By Layne Weiss     Jun 6, 2013 in World
Two rare bottles of French champagne are set to be auctioned off in the United Kingdom. These bottles have a bit of an unusual history. They were confiscated by the Nazis in France in 1940 during World War II.
They were recovered by an unidentified member of Great Britain's Royal Force Air Force and kept in perfect condition by his daughter for decades, the Huff Post reports.
The bottles were snatched up by Hanson's Auctioneers about 10 years ago. They are a Chateau de Mareuilsay Montebello 1937 and Monopole Red Top by Heidseick.
Both bottles are stamped with read labels that read, in German, "Reserved for German Army, Not for resale or purchase" and "Sale in the free market are prohibited."
Around 80% of French champagne was confiscated by the Nazis following the 1940 invasion, The Daily Mail reports.
Auctioneer Charles Hanson said the Nazis consumed vast amounts of French champagne to flaunt their victory.
He commented about how remarkable it was that these two bottles still exist.
Hanson's junior valuer and researcher Elizabeth Bailey remarked that the Nazis seemed to have an "unquenchable thirst for French champagne," the Huff Post reports.

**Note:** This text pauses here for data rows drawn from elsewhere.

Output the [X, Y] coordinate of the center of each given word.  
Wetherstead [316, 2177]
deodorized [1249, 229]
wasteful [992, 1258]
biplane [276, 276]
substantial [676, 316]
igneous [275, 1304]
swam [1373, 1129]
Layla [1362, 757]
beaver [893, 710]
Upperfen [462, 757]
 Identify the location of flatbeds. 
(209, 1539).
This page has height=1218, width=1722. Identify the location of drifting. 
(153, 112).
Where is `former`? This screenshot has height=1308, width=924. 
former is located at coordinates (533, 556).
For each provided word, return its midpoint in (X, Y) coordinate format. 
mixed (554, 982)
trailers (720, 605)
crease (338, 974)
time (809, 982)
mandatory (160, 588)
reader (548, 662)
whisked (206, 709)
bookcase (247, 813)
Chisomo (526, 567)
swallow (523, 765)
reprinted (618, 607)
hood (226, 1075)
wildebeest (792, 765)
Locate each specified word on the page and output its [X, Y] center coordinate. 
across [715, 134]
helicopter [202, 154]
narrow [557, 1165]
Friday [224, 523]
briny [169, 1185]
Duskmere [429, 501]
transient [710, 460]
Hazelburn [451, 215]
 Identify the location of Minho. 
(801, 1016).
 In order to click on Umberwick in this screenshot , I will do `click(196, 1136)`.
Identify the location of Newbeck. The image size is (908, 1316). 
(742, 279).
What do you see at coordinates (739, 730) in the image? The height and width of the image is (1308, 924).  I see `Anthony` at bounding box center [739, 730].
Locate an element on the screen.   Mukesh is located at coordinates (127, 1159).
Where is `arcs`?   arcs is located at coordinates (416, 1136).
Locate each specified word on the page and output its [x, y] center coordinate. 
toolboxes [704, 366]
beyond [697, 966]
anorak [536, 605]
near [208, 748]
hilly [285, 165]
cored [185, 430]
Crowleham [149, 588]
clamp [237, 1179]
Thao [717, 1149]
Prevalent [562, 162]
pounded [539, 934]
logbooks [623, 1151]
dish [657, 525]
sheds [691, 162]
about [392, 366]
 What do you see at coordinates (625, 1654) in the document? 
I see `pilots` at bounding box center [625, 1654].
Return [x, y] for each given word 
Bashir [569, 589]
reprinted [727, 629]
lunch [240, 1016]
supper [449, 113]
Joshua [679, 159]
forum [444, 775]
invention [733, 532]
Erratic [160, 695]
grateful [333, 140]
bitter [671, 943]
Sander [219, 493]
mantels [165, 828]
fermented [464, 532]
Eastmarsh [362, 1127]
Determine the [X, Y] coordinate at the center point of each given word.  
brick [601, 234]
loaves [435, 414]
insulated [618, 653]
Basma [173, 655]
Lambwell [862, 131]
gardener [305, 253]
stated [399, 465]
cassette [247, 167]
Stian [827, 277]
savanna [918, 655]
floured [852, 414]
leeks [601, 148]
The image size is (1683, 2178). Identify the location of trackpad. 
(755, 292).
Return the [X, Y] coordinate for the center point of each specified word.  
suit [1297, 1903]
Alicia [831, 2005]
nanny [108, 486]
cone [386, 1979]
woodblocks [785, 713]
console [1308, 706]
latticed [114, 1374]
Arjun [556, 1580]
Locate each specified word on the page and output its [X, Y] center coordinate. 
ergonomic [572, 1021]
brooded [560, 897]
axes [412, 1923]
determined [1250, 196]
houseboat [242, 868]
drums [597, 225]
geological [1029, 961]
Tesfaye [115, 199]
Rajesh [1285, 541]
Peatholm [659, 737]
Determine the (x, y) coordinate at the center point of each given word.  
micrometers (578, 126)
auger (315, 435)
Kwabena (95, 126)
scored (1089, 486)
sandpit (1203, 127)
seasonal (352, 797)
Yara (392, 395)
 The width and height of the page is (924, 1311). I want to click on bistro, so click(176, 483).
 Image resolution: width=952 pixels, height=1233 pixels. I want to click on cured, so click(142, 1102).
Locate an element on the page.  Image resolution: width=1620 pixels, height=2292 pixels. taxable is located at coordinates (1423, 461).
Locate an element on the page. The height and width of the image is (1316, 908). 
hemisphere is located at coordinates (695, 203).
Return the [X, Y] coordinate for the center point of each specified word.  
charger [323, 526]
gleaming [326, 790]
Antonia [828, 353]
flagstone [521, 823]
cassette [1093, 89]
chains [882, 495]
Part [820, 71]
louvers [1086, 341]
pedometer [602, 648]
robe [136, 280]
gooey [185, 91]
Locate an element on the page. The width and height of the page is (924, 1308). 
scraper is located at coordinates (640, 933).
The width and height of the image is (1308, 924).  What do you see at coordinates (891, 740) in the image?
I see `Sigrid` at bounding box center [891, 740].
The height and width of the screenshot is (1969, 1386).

The Nazis set up an office at Reims to control champagne production in order to control a constant supply, The Drinks Business reports. Whether they really enjoyed the way it tasted or they wanted to flaunt the fact that they have invaded France, they just really wanted to ensure they were always well stocked with champagne.
Elizabeth Bailey revealed that some of the last planes flying in Stalingrad in 1942-1943 were actually carrying crates of champagne to German military offices.
The bottles will be auctioned off at Hanson's Auctioneers in Derbyshire on June 20. According to the Huff Post, they are expected to go for between $151 and $227 each.